Friday, July 17, 2020
The Eye of the Bankruptcy Storm New York Times July 17, 2020
This post appeared in the New York Times on 7/17/20
The Eye of the Bankruptcy Storm
Chesapeake Energy was among the companies to file for bankruptcy protection in recent weeks.Credit...Brett Carlsen/Reuters
July 17, 2020Updated 7:28 a.m. ET
Want this delivered to your inbox each day? Sign up here.
The pendulum swings back toward fear
As the pandemic persists, more and more companies have filed for bankruptcy protection, following in the footsteps of Hertz, J. Crew and Neiman Marcus. But financial restructuring advisers — the bankers and lawyers who help troubled companies repair their balance sheets or slog through Chapter 11 — say that they expect filings to accelerate. If anything, we’re now in the lull before the storm.
About 3,600 companies filed for Chapter 11 in the first half of 2020, more than any year since 2012, according to the American Bankruptcy Institute. The past few weeks have brought filings by the fracking pioneer Chesapeake Energy, the Japanese home goods company Muji USA and the retailer New York & Company.
But cases dropped last month. Why? Advisers cited the federal government’s programs for stabilizing the economy and credit markets, as well as efforts by companies to bolster their cash by drawing down their credit lines and issuing new bonds. (Businesses worldwide have sold $2.1 trillion worth of bonds so far this year, up 50 percent from the year before.) Earlier-than-expected reopenings have bolstered some businesses’ performance, allowing them to bring in some sales — critical to servicing their debts.
Yet as coronavirus cases surge again, an uptick in filings may follow. The rise in infections brings the prospect of renewed lockdowns and shakes consumer confidence, testing companies’ abilities to survive another spell of little to no revenue. “We’re starting to see the pendulum swing back toward fear again,” William Hardie, a managing director in Houlihan Lokey’s financial restructuring group, told DealBook’s Michael de la Merced.
And what comes next could be ugly.

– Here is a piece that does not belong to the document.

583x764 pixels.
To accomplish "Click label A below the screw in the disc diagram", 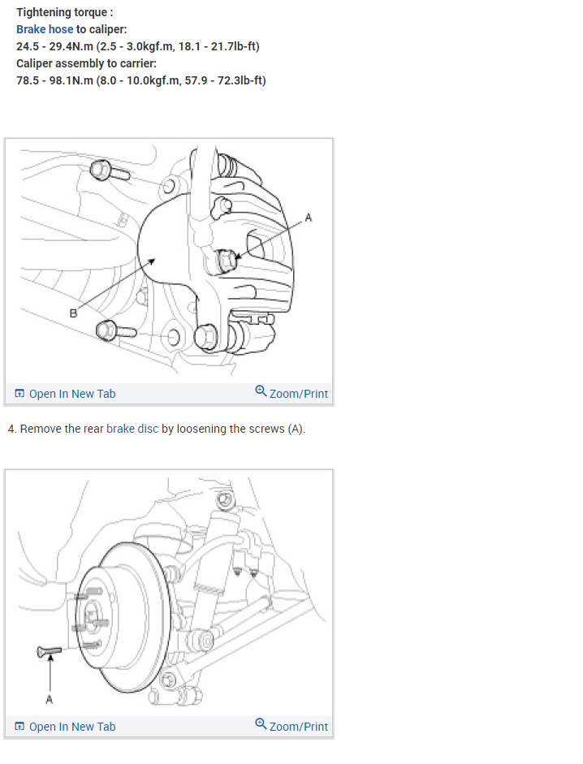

Many companies that saved themselves by borrowing more money are now in a bind: They have mortgaged nearly all their available assets, leaving little wiggle room.
• Creditors are willing to give companies concessions on existing debt covenants — especially since they don’t want to recognize any of their loans as impaired, hurting their own balance sheets — but if borrowers need more money, they may find lenders are unwilling or unable to front the cash.
Where to expect the next wave: While retailers and energy companies have dominated the first wave, restructuring experts say the next round of filings could hit the travel industry hard, including airlines, hotels and firms that lease planes to carriers.
More companies will be taken over by lenders, who will convert their loans into equity. So far, advisers say, talks between debtors and creditors have been sanguine, with relatively few of the disagreements that often complicate Chapter 11 cases. “There’s no finger-pointing,” Mr. Hardie said. “Everyone realizes this is no one’s fault.”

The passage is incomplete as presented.